The data:
☆ ☆ ☆

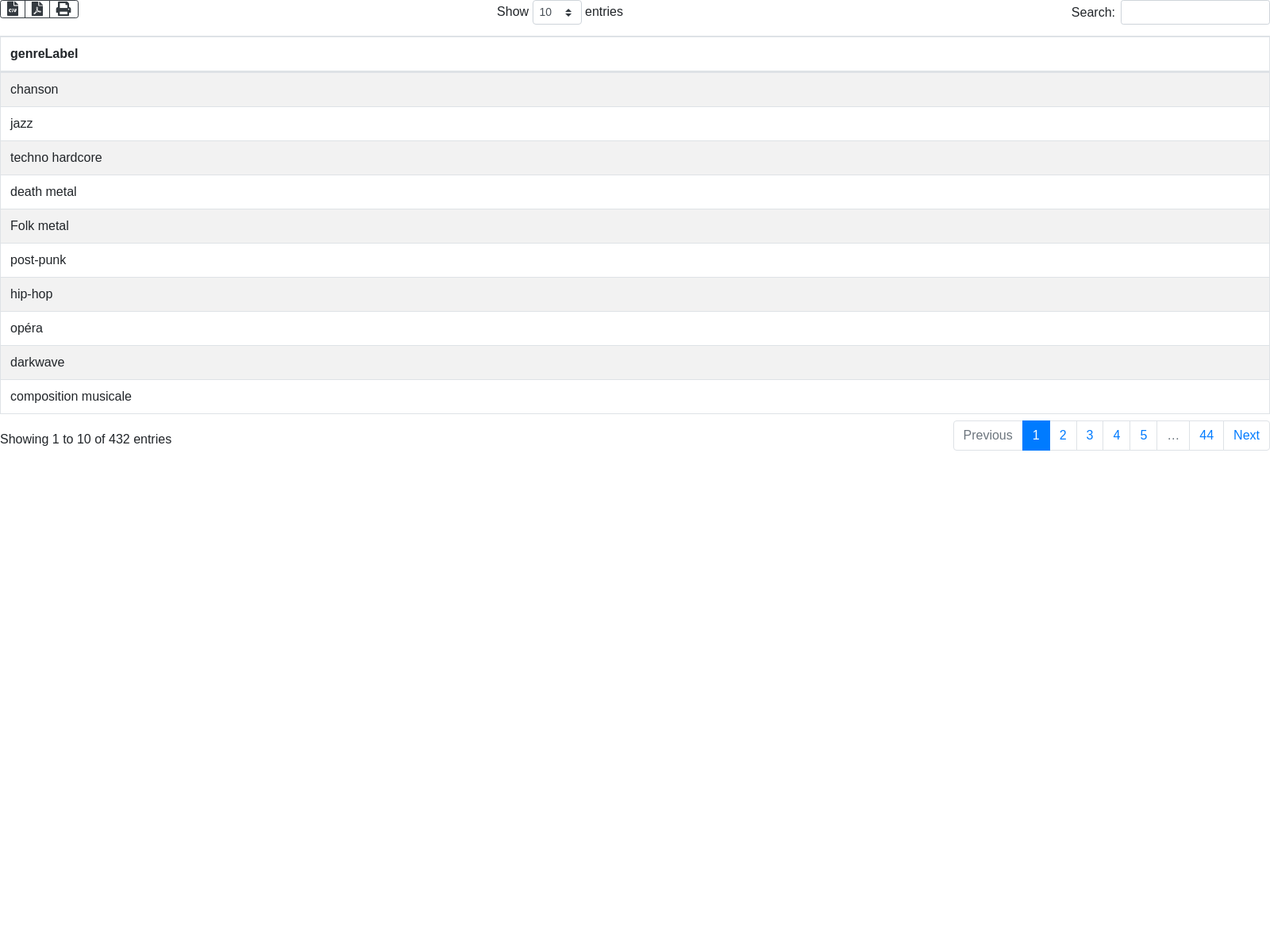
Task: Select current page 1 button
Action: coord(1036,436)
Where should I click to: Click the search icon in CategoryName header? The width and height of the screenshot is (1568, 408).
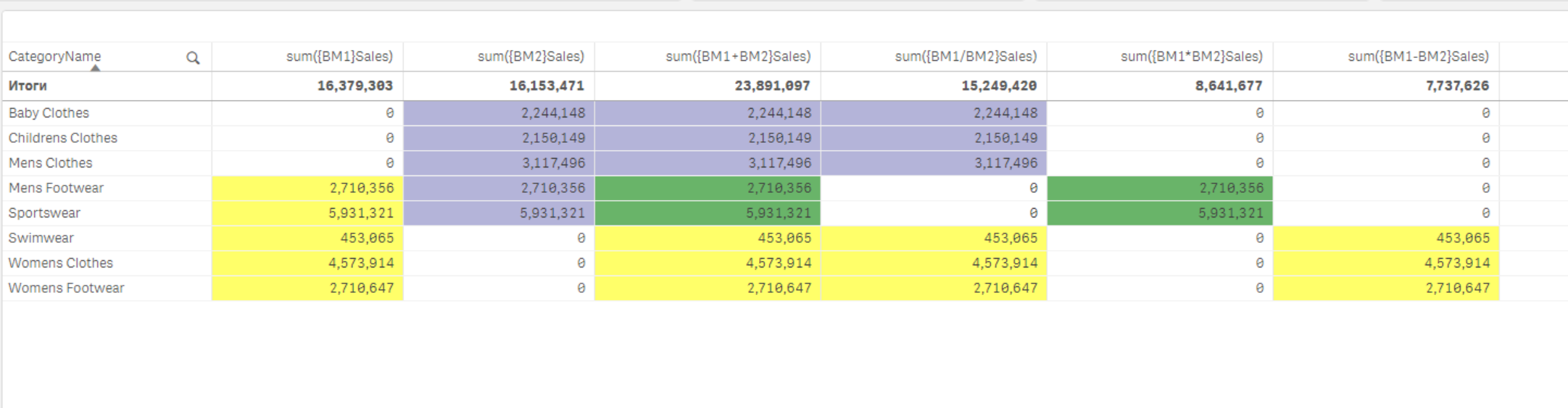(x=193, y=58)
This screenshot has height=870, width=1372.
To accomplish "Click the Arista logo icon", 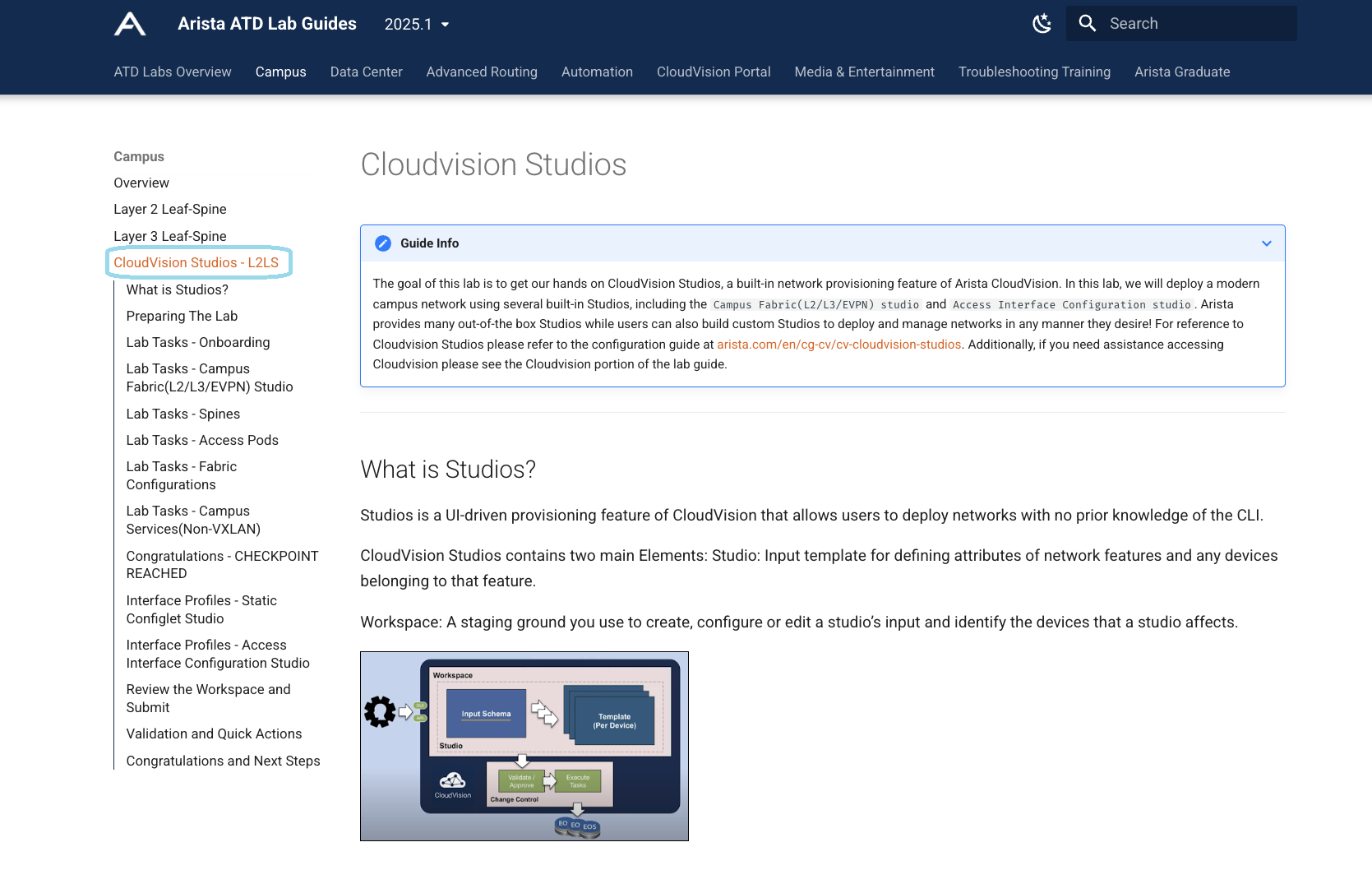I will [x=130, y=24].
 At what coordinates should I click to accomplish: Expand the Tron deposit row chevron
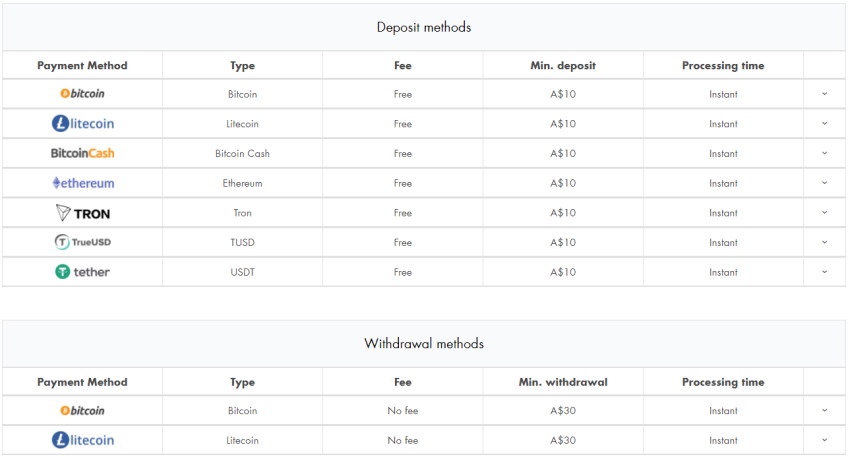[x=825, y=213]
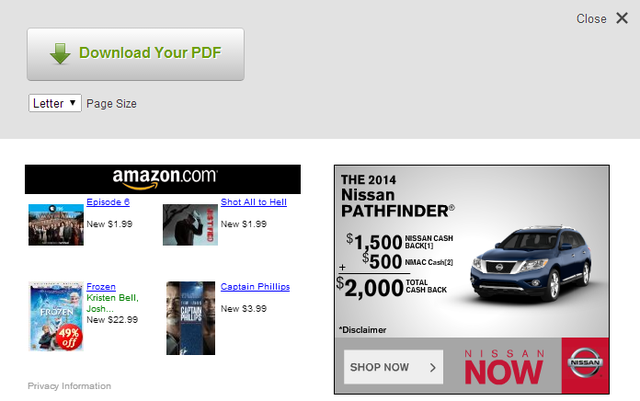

☆ ☆ ☆

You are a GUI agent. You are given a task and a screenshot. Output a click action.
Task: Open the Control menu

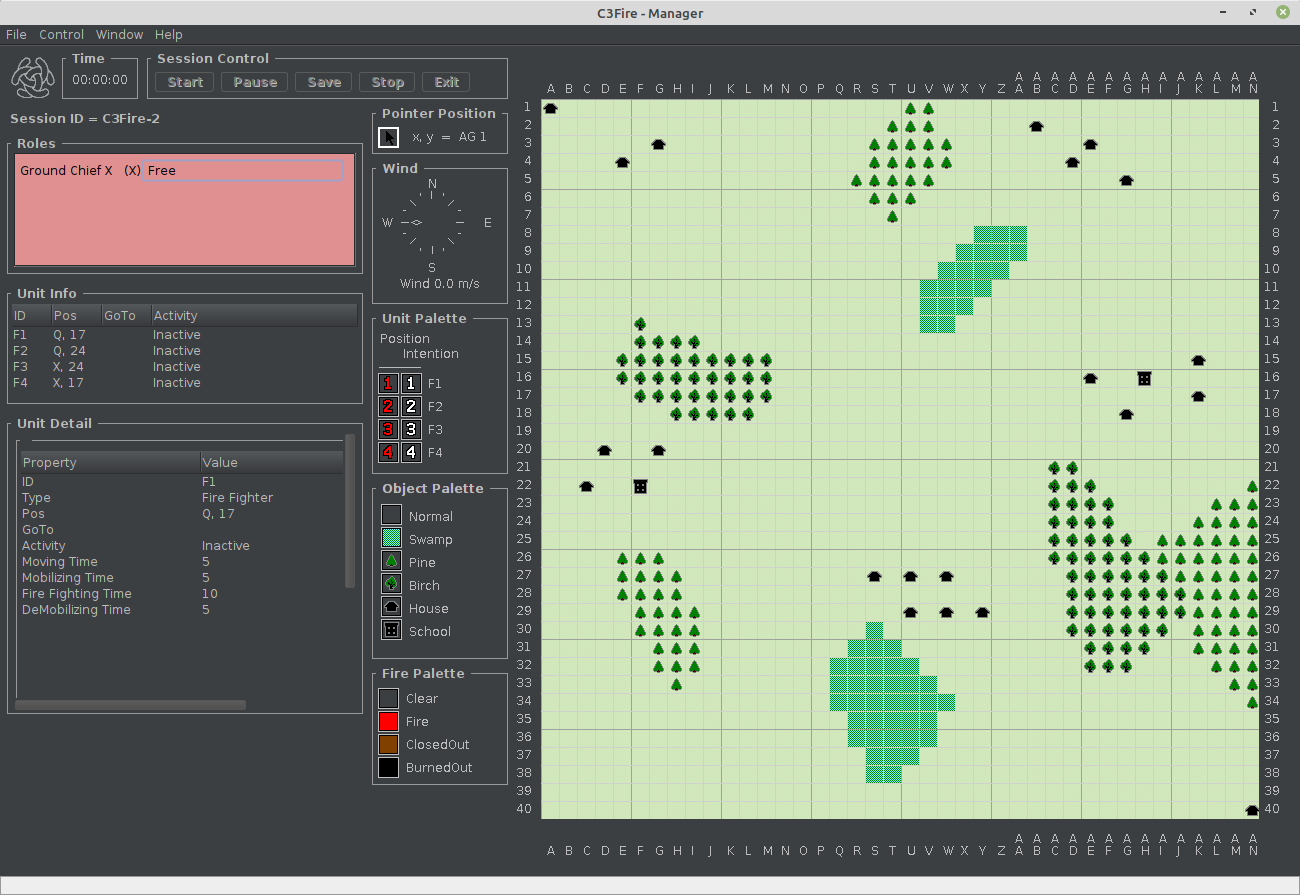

☆ ☆ ☆

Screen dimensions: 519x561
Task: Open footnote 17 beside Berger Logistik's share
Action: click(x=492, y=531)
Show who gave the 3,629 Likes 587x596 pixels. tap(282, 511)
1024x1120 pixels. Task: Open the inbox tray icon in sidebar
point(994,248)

☆ ☆ ☆

Activity:
From the entries above, extract only the lines running from the one containing "You are a GUI" through the one containing "Task: Open the Control menu", inclusive.

Answer:
You are a GUI agent. You are given a task and a screenshot. Output a click action.
Task: Open the Control menu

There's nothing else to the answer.